§ What needs to be done:
The entire listing below must be written out word for word.

§ Extracted data:
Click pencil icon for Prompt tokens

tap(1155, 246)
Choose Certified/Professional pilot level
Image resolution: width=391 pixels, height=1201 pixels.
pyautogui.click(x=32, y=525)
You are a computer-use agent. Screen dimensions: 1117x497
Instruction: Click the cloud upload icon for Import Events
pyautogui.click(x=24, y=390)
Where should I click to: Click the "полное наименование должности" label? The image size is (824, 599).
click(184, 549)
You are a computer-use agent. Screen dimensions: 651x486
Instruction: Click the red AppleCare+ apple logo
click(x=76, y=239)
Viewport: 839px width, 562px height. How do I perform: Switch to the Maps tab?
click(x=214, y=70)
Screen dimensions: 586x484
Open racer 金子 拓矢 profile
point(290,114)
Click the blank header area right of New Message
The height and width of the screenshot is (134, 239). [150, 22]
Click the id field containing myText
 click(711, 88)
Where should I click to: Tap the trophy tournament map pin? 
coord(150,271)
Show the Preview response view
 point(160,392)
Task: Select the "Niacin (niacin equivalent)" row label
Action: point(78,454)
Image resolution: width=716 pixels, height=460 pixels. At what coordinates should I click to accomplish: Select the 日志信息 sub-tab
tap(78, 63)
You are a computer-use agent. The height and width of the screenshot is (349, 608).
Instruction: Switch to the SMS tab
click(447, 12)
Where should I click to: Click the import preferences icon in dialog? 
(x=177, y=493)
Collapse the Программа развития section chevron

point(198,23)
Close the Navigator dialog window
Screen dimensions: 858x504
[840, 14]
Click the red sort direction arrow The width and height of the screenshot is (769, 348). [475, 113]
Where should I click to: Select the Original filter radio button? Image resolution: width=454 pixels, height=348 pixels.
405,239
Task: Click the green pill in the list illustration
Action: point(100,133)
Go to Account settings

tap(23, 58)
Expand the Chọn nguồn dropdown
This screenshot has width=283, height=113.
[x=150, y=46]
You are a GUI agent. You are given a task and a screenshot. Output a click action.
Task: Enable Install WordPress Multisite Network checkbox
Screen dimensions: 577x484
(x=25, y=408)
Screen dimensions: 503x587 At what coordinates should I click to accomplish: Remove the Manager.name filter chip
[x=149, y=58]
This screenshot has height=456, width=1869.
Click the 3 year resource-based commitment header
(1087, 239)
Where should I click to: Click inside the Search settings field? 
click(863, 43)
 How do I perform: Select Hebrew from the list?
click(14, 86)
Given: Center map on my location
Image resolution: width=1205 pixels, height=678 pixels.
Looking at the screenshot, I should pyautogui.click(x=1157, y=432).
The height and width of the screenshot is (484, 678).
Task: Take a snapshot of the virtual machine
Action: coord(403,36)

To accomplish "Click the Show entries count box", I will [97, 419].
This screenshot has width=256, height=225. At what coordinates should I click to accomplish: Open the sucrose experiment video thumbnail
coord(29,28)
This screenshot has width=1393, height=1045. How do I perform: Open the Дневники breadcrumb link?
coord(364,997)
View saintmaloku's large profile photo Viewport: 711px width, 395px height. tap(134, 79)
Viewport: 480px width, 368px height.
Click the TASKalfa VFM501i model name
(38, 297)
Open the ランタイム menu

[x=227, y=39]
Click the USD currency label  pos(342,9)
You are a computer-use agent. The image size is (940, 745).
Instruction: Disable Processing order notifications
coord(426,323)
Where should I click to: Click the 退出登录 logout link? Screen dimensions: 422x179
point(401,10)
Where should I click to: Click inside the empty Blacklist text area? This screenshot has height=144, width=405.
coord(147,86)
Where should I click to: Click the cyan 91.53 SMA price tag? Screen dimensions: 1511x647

§ Exercise solution:
Click pencil icon for Prompt tokens

tap(1155, 246)
Choose Certified/Professional pilot level
Image resolution: width=391 pixels, height=1201 pixels.
pyautogui.click(x=32, y=525)
You are a computer-use agent. Screen dimensions: 1117x497
Instruction: Click the cloud upload icon for Import Events
pyautogui.click(x=24, y=390)
Where should I click to: Click the "полное наименование должности" label? The image size is (824, 599).
click(184, 549)
You are a computer-use agent. Screen dimensions: 651x486
Instruction: Click the red AppleCare+ apple logo
click(x=76, y=239)
Viewport: 839px width, 562px height. How do I perform: Switch to the Maps tab?
click(x=214, y=70)
Screen dimensions: 586x484
Open racer 金子 拓矢 profile
point(290,114)
Click the blank header area right of New Message
The height and width of the screenshot is (134, 239). [150, 22]
Click the id field containing myText
 click(711, 88)
Where should I click to: Tap the trophy tournament map pin? 
coord(150,271)
Show the Preview response view
 point(160,392)
Task: Select the "Niacin (niacin equivalent)" row label
Action: point(78,454)
Image resolution: width=716 pixels, height=460 pixels. At what coordinates should I click to accomplish: Select the 日志信息 sub-tab
tap(78, 63)
You are a computer-use agent. The height and width of the screenshot is (349, 608).
Instruction: Switch to the SMS tab
click(447, 12)
Where should I click to: Click the import preferences icon in dialog? 
(x=177, y=493)
Collapse the Программа развития section chevron

point(198,23)
Close the Navigator dialog window
Screen dimensions: 858x504
[840, 14]
Click the red sort direction arrow The width and height of the screenshot is (769, 348). [475, 113]
Where should I click to: Select the Original filter radio button? Image resolution: width=454 pixels, height=348 pixels.
405,239
Task: Click the green pill in the list illustration
Action: point(100,133)
Go to Account settings

tap(23, 58)
Expand the Chọn nguồn dropdown
This screenshot has width=283, height=113.
[x=150, y=46]
You are a GUI agent. You are given a task and a screenshot. Output a click action.
Task: Enable Install WordPress Multisite Network checkbox
Screen dimensions: 577x484
(x=25, y=408)
Screen dimensions: 503x587 At what coordinates should I click to accomplish: Remove the Manager.name filter chip
[x=149, y=58]
This screenshot has height=456, width=1869.
Click the 3 year resource-based commitment header
(1087, 239)
Where should I click to: Click inside the Search settings field? 
click(863, 43)
 How do I perform: Select Hebrew from the list?
click(14, 86)
Given: Center map on my location
Image resolution: width=1205 pixels, height=678 pixels.
Looking at the screenshot, I should pyautogui.click(x=1157, y=432).
The height and width of the screenshot is (484, 678).
Task: Take a snapshot of the virtual machine
Action: coord(403,36)

To accomplish "Click the Show entries count box", I will [97, 419].
This screenshot has width=256, height=225. At what coordinates should I click to accomplish: Open the sucrose experiment video thumbnail
coord(29,28)
This screenshot has width=1393, height=1045. How do I perform: Open the Дневники breadcrumb link?
coord(364,997)
View saintmaloku's large profile photo Viewport: 711px width, 395px height. tap(134, 79)
Viewport: 480px width, 368px height.
Click the TASKalfa VFM501i model name
(38, 297)
Open the ランタイム menu

[x=227, y=39]
Click the USD currency label  pos(342,9)
You are a computer-use agent. The image size is (940, 745).
Instruction: Disable Processing order notifications
coord(426,323)
Where should I click to: Click the 退出登录 logout link? Screen dimensions: 422x179
point(401,10)
Where should I click to: Click inside the empty Blacklist text area? This screenshot has height=144, width=405.
coord(147,86)
Where should I click to: Click the cyan 91.53 SMA price tag? Screen dimensions: 1511x647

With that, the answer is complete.